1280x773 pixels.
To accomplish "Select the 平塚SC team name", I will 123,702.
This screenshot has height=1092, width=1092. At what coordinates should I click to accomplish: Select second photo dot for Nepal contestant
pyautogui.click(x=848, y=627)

---

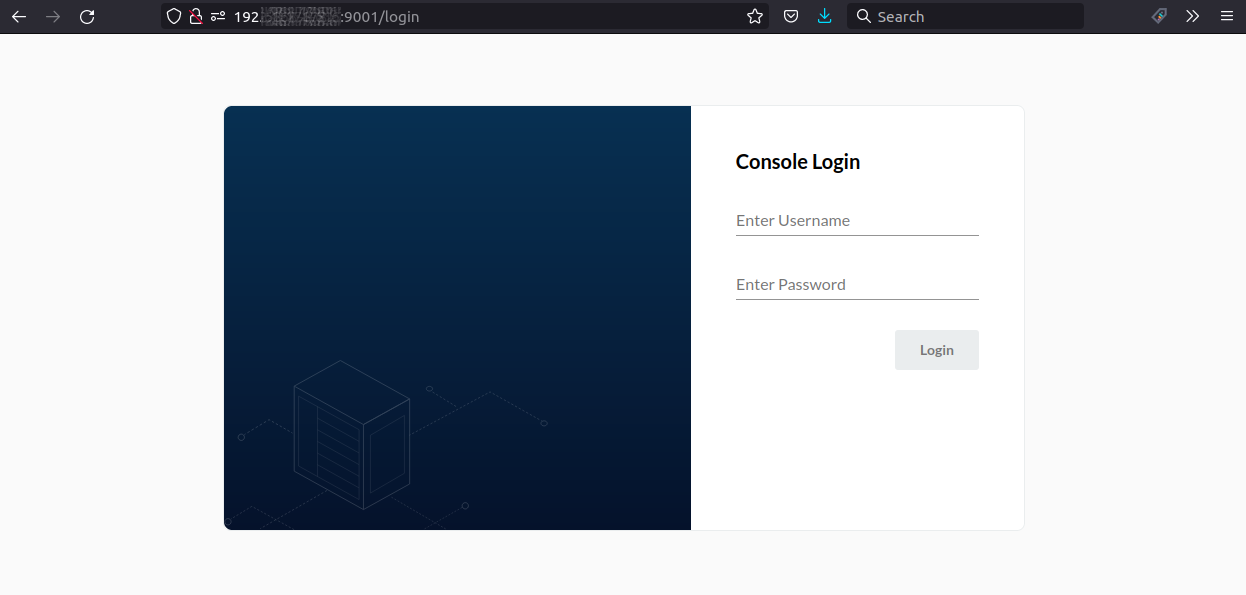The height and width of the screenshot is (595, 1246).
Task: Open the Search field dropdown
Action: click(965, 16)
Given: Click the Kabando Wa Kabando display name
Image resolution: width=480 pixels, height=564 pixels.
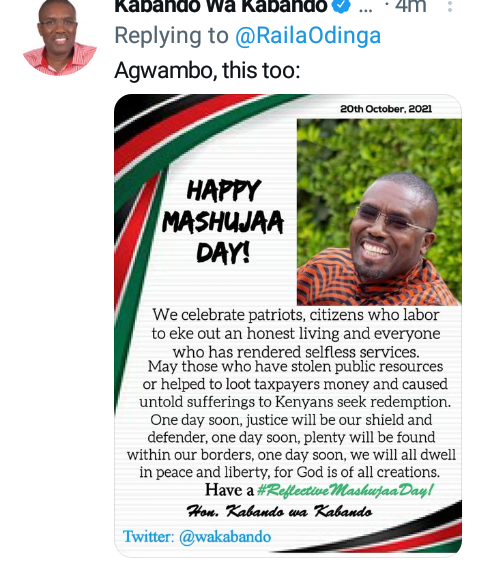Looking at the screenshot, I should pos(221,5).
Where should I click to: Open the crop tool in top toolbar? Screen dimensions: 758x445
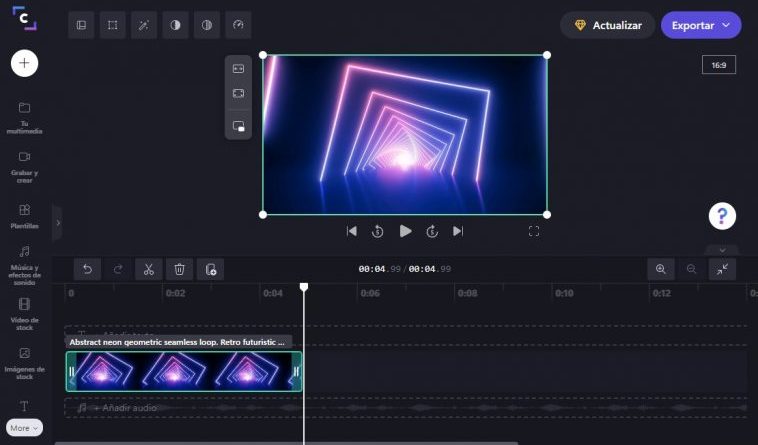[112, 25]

## ASSIGNED TASK
Go line by line through the records above and copy each one containing "name".

## THE ANSWER
To accomplish "Select the 平塚SC team name", I will 123,702.
Given: Click the Kabando Wa Kabando display name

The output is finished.